**WHAT THE TASK ASKS:** Your answer should be the lines of the data below that contain "column".
----
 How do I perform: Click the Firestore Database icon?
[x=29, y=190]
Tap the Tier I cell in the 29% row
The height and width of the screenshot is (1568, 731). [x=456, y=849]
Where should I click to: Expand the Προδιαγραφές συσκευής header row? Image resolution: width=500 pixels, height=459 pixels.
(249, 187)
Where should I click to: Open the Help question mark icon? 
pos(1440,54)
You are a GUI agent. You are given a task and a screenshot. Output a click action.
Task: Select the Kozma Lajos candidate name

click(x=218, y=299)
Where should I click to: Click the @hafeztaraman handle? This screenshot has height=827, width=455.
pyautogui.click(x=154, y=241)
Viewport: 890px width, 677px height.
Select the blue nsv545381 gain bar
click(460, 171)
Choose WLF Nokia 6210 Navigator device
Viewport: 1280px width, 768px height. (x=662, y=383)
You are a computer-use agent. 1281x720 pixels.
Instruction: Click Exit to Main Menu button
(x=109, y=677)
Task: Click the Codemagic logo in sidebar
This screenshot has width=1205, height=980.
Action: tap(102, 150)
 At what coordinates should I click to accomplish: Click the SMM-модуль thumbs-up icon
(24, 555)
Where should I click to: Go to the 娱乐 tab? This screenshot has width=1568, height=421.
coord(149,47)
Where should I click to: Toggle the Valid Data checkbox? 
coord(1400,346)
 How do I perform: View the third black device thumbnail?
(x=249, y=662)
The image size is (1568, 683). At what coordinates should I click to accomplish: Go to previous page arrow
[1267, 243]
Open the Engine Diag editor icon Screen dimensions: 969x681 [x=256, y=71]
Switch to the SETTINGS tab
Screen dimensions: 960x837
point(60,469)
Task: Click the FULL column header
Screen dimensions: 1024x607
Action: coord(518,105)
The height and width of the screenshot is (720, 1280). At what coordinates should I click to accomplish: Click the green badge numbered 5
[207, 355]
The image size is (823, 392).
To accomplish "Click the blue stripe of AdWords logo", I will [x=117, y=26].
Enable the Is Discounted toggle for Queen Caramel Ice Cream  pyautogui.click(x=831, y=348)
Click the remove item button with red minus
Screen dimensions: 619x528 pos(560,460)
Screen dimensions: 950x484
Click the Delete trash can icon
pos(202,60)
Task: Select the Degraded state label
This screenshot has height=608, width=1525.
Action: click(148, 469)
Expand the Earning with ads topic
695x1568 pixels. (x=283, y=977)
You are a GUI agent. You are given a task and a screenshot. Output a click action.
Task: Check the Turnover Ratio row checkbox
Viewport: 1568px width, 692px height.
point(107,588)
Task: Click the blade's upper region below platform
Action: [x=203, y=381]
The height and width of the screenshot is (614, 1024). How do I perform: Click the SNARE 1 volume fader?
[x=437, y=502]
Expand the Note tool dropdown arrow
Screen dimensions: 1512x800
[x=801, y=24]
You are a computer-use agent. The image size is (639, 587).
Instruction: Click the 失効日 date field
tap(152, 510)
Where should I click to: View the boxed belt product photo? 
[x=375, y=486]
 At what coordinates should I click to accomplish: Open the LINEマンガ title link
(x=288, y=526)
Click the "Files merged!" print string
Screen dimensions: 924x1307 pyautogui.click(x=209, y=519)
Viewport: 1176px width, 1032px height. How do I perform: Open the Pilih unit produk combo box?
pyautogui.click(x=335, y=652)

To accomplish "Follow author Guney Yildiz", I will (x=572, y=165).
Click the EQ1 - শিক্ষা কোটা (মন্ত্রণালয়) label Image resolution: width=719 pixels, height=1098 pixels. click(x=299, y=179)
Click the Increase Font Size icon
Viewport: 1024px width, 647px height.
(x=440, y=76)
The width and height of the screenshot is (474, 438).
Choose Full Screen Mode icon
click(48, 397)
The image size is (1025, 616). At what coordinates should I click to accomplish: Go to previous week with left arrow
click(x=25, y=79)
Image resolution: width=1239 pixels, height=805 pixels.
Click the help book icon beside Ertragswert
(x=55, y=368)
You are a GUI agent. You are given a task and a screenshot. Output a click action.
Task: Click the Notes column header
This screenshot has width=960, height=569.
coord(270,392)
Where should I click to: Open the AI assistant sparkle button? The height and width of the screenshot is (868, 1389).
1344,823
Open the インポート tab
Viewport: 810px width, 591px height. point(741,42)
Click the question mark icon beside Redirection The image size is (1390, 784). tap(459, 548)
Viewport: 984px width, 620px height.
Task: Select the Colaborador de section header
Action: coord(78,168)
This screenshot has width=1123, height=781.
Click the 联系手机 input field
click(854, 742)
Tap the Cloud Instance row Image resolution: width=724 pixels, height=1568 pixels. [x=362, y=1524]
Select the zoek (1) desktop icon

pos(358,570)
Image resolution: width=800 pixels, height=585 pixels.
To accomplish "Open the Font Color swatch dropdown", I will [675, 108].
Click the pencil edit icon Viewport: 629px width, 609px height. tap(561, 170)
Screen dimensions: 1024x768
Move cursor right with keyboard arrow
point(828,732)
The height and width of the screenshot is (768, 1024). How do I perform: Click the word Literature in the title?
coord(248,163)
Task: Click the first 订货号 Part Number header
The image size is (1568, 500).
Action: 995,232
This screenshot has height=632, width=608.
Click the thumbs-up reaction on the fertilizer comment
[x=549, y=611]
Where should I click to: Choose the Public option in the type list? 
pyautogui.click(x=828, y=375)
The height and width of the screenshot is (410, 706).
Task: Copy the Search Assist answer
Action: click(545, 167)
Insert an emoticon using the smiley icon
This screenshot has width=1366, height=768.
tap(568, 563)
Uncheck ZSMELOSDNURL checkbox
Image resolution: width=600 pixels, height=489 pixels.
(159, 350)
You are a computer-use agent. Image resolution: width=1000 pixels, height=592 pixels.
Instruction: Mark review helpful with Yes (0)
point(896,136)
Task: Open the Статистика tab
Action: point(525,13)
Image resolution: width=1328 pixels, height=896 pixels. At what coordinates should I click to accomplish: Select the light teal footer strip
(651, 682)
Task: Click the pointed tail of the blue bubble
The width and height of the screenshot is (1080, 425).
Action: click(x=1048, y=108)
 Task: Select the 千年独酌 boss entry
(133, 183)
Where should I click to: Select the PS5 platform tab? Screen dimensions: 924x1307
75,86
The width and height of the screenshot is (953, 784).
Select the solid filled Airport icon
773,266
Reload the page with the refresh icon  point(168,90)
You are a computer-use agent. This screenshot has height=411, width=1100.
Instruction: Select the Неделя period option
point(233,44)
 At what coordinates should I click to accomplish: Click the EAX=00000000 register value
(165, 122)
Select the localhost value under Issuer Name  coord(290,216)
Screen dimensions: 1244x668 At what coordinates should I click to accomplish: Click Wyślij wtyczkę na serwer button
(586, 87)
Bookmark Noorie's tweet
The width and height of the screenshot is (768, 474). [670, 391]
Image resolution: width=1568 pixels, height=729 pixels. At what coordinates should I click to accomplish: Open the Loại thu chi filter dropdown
----
**FINAL ANSWER:**
Task: Click the FULL column header
Task: Click the Notes column header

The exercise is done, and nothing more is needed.